| EXERCISE DESCRIPTION |
Extract, exactly as written, the line that contains "Task: Open the Relatórios menu" and all lines after it through the end of the records. Omit pictures.
=== DATA EXTRACT ===
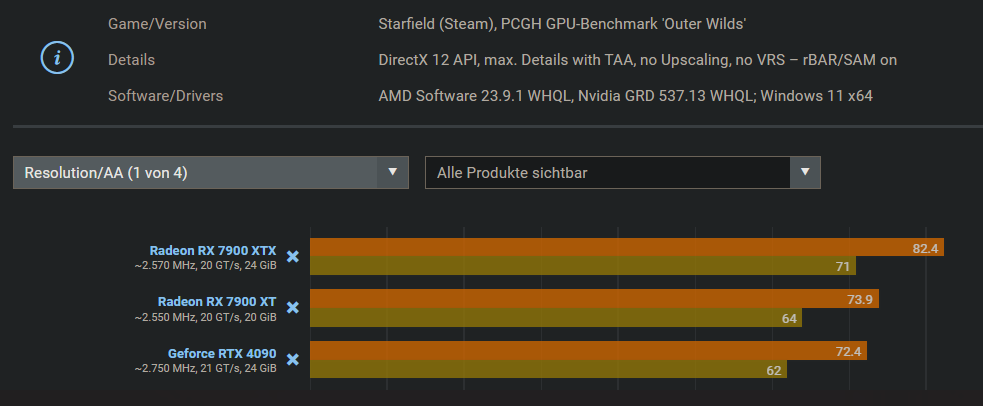Select the orange 73.9 fps bar
Viewport: 983px width, 406px height.
(x=594, y=299)
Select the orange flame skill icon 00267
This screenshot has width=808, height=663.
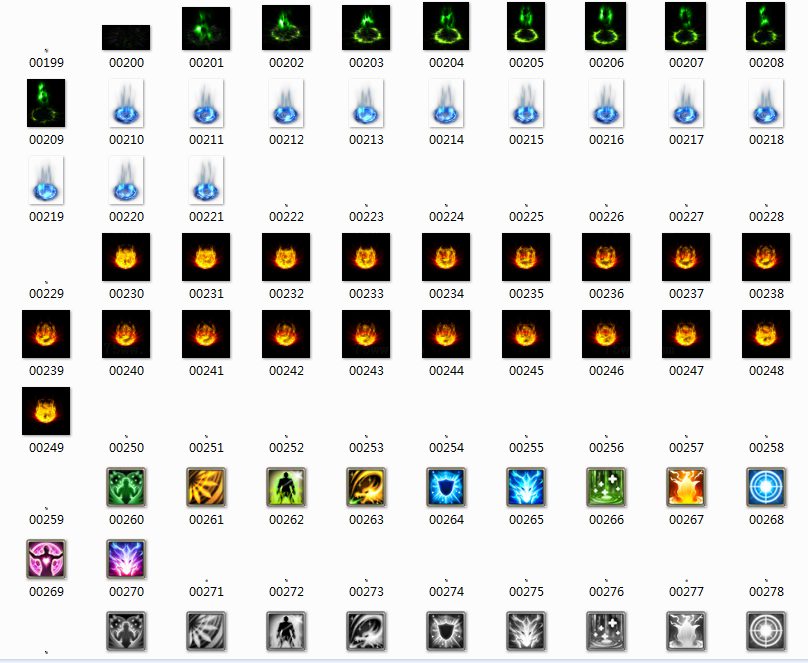(687, 490)
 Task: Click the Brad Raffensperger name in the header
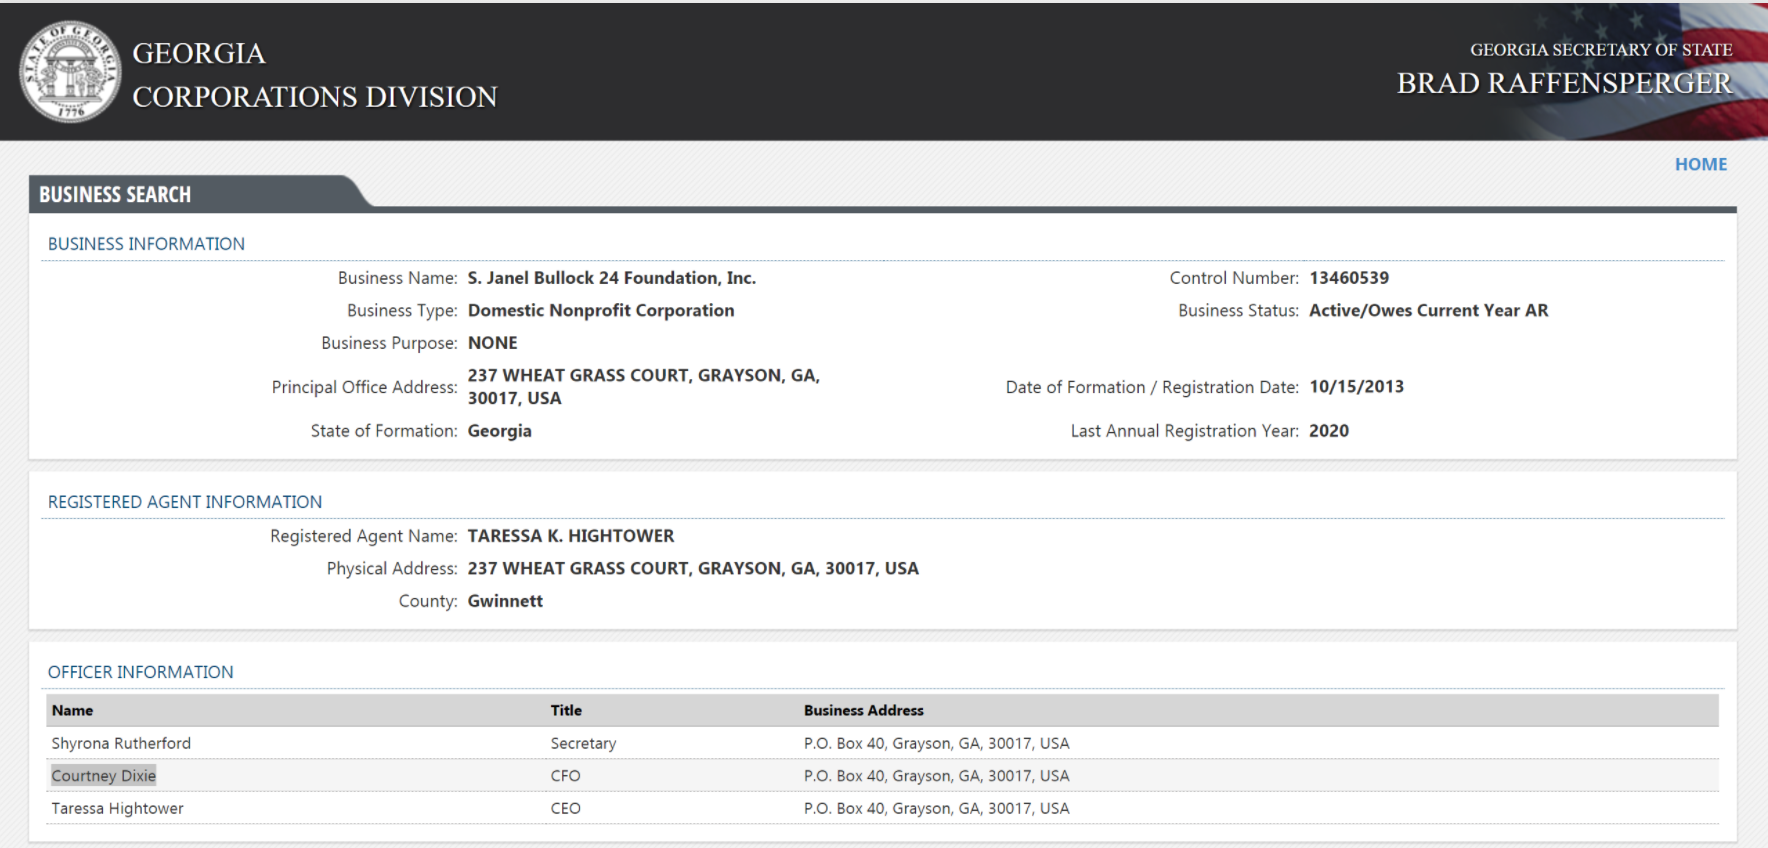(1564, 84)
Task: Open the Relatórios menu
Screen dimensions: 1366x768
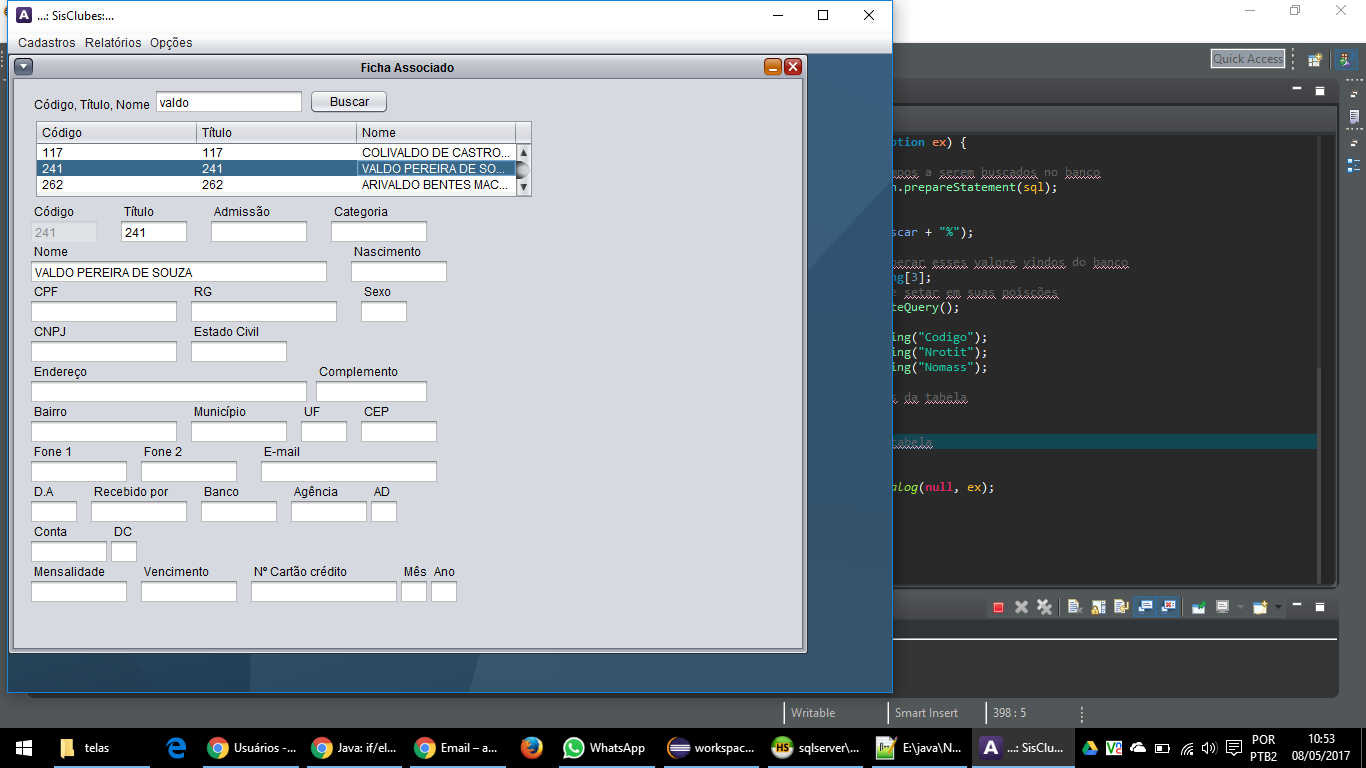Action: pyautogui.click(x=113, y=43)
===
| REPLY |
Task: Open the Relatórios menu
Screen dimensions: 1366x768
Action: pyautogui.click(x=113, y=43)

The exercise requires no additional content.